Purpose of review: HIV-1 enters CD4-expressing cells via one or both of the chemokine receptors CCR5 and CXCR4. Specific CCR5 antagonists are now in clinical use, but only for CCR5-tropic viruses. Hence, several methods have been developed for assessing HIV-1 tropism in patients who are candidates for CCR5 antagonists. This article reviews current data on phenotypic assays of tropism.
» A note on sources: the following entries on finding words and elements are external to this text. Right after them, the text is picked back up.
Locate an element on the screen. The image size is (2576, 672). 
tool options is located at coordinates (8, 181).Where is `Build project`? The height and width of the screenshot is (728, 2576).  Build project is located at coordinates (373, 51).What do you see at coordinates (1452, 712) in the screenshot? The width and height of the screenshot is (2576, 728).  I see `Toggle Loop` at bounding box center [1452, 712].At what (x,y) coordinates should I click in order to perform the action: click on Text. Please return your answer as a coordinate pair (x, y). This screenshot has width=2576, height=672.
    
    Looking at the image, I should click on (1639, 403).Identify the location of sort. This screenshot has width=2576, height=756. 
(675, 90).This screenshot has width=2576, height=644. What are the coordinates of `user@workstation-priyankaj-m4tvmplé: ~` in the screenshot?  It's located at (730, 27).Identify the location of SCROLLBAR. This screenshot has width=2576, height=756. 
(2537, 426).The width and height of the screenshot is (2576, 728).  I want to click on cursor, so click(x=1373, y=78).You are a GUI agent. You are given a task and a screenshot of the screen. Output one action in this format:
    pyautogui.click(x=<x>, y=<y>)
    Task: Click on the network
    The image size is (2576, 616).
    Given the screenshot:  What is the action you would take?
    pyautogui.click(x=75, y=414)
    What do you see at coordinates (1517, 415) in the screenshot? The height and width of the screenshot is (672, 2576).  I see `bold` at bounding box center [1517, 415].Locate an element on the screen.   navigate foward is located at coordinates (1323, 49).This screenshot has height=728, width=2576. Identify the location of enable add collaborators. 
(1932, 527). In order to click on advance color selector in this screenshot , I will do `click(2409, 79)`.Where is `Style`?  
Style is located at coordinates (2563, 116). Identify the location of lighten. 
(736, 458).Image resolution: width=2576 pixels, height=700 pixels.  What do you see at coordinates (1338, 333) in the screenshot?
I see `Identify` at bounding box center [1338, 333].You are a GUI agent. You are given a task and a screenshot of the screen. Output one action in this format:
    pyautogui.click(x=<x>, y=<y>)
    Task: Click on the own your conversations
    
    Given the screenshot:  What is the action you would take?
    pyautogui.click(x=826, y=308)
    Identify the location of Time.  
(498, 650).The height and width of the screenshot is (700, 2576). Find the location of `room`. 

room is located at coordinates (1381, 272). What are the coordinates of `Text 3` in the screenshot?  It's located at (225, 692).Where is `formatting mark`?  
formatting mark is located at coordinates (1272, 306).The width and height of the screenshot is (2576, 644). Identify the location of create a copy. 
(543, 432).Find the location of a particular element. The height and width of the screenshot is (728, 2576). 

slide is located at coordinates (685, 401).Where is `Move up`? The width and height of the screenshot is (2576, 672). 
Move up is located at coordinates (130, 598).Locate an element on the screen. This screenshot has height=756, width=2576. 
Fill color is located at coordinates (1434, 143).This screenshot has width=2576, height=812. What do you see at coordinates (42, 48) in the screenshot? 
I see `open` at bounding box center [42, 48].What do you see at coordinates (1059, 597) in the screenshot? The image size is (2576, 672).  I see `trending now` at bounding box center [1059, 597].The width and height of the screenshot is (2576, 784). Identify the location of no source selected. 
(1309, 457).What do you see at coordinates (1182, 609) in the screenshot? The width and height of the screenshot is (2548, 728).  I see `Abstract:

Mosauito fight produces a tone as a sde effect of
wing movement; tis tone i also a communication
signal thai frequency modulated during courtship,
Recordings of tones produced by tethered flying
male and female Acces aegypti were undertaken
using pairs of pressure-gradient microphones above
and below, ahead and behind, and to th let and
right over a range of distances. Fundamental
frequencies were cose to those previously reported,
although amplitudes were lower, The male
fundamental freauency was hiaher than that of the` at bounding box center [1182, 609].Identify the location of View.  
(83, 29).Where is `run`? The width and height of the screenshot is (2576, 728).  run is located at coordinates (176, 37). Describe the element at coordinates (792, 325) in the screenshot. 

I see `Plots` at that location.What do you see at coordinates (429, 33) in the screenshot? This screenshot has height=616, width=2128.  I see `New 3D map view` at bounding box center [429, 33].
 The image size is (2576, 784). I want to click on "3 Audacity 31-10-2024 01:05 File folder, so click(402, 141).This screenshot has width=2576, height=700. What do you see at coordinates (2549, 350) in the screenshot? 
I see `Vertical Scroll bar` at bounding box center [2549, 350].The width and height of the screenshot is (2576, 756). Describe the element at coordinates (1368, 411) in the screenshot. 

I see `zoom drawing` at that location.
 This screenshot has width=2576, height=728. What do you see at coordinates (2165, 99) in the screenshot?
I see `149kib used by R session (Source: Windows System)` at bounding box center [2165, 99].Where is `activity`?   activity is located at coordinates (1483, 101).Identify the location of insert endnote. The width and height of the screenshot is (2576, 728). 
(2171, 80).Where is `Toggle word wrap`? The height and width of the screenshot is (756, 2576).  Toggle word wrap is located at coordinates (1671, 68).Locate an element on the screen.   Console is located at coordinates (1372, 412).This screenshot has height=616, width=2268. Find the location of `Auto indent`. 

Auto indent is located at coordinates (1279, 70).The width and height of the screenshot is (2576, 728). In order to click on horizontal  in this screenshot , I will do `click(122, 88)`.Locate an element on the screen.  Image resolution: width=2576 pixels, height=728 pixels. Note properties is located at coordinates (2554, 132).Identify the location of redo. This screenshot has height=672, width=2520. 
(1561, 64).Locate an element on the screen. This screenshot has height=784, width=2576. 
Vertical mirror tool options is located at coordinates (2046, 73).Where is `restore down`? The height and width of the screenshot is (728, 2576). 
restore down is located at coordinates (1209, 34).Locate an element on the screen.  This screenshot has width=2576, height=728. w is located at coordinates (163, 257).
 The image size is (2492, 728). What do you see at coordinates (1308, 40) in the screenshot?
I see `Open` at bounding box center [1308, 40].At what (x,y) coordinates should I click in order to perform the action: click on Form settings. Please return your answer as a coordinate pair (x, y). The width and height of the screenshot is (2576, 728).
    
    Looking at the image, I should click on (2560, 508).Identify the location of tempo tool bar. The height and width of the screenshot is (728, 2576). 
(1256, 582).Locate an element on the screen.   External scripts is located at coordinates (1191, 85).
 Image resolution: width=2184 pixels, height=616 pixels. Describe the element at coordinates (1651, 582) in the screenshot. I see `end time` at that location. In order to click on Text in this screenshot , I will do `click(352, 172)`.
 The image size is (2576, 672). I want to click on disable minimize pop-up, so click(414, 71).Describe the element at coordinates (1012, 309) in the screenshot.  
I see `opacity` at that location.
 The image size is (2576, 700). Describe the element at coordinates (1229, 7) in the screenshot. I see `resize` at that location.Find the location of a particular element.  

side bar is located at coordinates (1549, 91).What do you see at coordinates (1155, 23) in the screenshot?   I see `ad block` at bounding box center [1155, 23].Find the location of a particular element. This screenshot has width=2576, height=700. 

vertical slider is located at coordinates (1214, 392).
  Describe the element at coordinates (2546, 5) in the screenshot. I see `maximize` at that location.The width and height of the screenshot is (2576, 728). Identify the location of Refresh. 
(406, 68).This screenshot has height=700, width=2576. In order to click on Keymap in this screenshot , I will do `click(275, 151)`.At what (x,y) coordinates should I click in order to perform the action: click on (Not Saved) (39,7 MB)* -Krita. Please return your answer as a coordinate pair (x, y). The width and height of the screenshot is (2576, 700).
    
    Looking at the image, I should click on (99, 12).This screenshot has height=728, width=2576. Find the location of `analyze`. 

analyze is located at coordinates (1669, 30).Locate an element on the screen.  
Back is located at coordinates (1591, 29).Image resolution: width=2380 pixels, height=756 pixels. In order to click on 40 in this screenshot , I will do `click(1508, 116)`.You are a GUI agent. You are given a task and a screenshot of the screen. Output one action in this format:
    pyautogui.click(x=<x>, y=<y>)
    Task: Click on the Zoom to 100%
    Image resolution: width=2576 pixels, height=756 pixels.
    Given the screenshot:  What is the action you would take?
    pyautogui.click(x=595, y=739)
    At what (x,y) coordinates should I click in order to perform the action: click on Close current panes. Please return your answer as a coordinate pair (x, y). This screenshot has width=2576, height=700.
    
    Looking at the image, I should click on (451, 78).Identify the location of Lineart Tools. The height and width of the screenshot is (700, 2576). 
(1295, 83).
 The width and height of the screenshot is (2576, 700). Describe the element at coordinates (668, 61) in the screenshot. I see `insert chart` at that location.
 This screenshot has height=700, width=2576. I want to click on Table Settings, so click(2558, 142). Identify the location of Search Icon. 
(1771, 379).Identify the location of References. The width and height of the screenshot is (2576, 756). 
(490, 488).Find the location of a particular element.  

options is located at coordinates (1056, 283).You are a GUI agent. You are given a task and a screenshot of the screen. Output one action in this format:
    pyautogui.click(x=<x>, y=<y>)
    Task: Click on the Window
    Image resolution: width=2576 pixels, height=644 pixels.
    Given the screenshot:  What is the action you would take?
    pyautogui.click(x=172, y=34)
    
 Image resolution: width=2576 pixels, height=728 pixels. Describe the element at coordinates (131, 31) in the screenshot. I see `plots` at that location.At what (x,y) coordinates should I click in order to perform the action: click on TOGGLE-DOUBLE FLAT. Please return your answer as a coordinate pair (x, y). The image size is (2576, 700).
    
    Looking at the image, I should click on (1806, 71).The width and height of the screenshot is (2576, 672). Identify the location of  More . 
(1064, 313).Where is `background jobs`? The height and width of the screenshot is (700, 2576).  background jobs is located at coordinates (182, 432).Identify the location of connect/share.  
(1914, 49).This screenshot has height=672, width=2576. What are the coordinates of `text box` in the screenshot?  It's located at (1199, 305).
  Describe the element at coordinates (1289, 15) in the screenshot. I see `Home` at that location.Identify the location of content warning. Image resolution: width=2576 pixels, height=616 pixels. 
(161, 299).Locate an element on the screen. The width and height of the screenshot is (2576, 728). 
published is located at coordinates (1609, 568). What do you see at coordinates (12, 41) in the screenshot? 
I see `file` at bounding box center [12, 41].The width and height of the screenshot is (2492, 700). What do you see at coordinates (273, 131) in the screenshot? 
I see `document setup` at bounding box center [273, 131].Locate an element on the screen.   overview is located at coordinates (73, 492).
Recent findings: Phenotypic assays are still used as reference, although genotypic methods have improved. The main advantages of phenotypic assays are their great sensitivity for detecting minor CXCR4-using variants and their capacity to assess non-B subtypes of HIV-1. Clinical trials of maraviroc have, thus, relied on the phenotypic determination of HIV-1 tropism. However, new genotypic approaches that are more sensitive for minor CXCR4-using variants, notably ultra-deep pyrosequencing, are now challenging phenotypic assays. Nevertheless, phenotypic assays are essential for improving genotypic algorithms for determining HIV-1 tropism as well as for assessing the resistance of R5-tropic viruses to CCR5 antagonists.
Summary: HIV-1 tropism should be determined before using CCR5 antagonists. Phenotypic recombinant assays are still the benchmark tests for characterizing HIV-1 tropism as their great sensitivity enables them to detect minor CXCR4-using variants of both B and non-B HIV-1 subtypes.